The Sphinx Gateway, David Marsh, April 2016

The Sphinx Gateway,
erected during Capability Brown’s involvement at Temple Newsam, c.1760 based on designs by Lord Burlington published in 1738.                                                                David Marsh, April 2016

A trip to Yorkshire for a wedding gave me a great opportunity to visit a garden I’ve always wanted to see: Temple Newsam, a wonderfully rambling imposing mansion  just a couple of miles from Leeds city centre.  Best known for its magnificent collections of furniture, ceramics, paintings, silverware and textiles,  it also has gardens that make a visit worthwhile on their own.

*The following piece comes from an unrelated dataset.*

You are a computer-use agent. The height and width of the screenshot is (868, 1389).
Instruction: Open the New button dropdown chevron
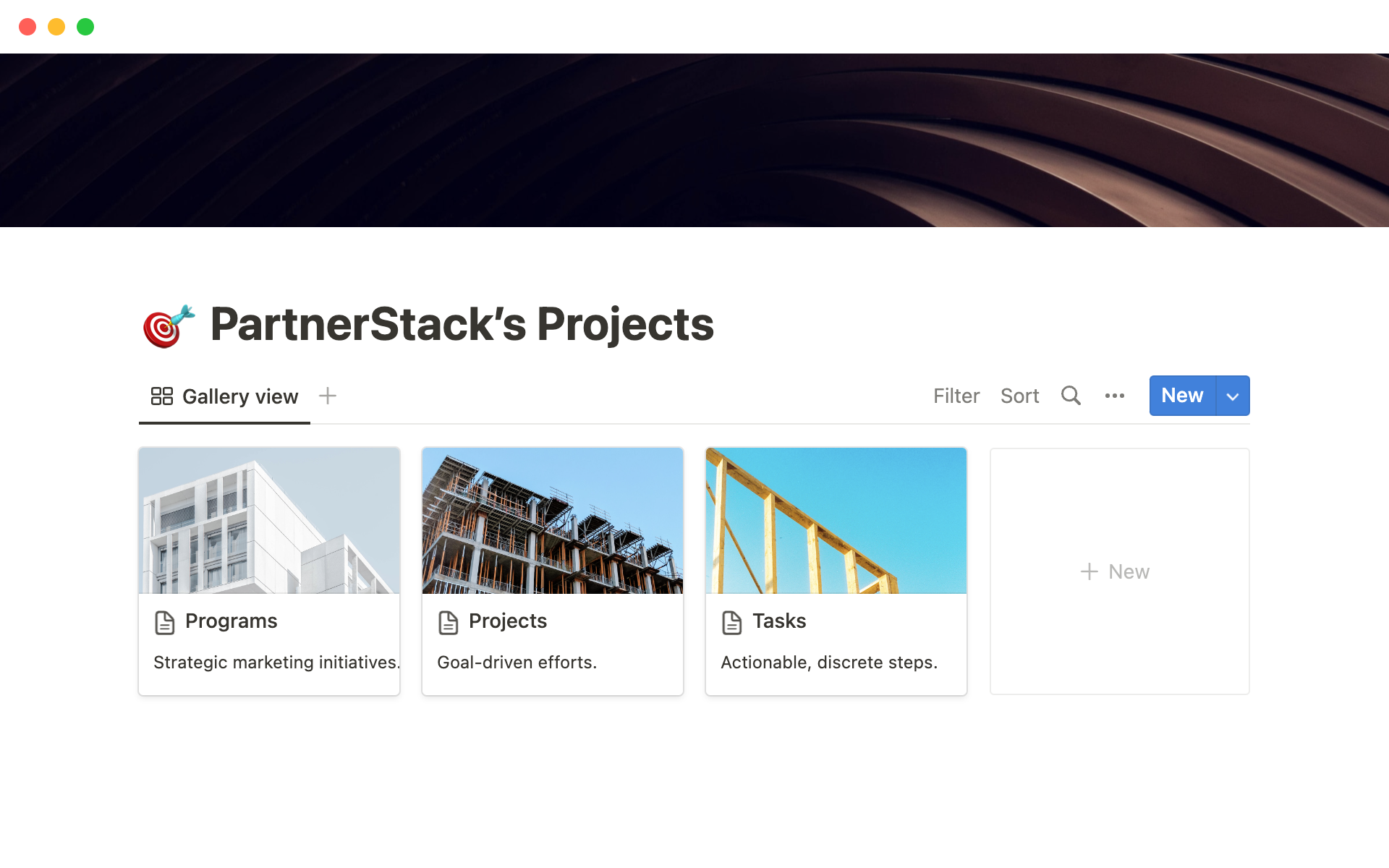(x=1232, y=396)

The Victorian cast-iron fountain in the South Garden, David Marsh, April 2016

The Victorian cast-iron fountain in the South Garden, David Marsh, April 2016

To add to the interest there is currently [until 30th October 2016] an exhibition called Visioning the Landscape about the history of the estate from 1622 to 1922.  Odd dates to choose you might think, but 1622 is the date when the estate, then in a parlous state, was bought by Sir Arthur Ingram for £12,000, and 1922 the year that Edward Wood, Earl of Halifax, handed it over to Leeds City Council who still own it today. The exhibition explores the different ways that the landscape at Temple Newsam was perceived during those 300 years.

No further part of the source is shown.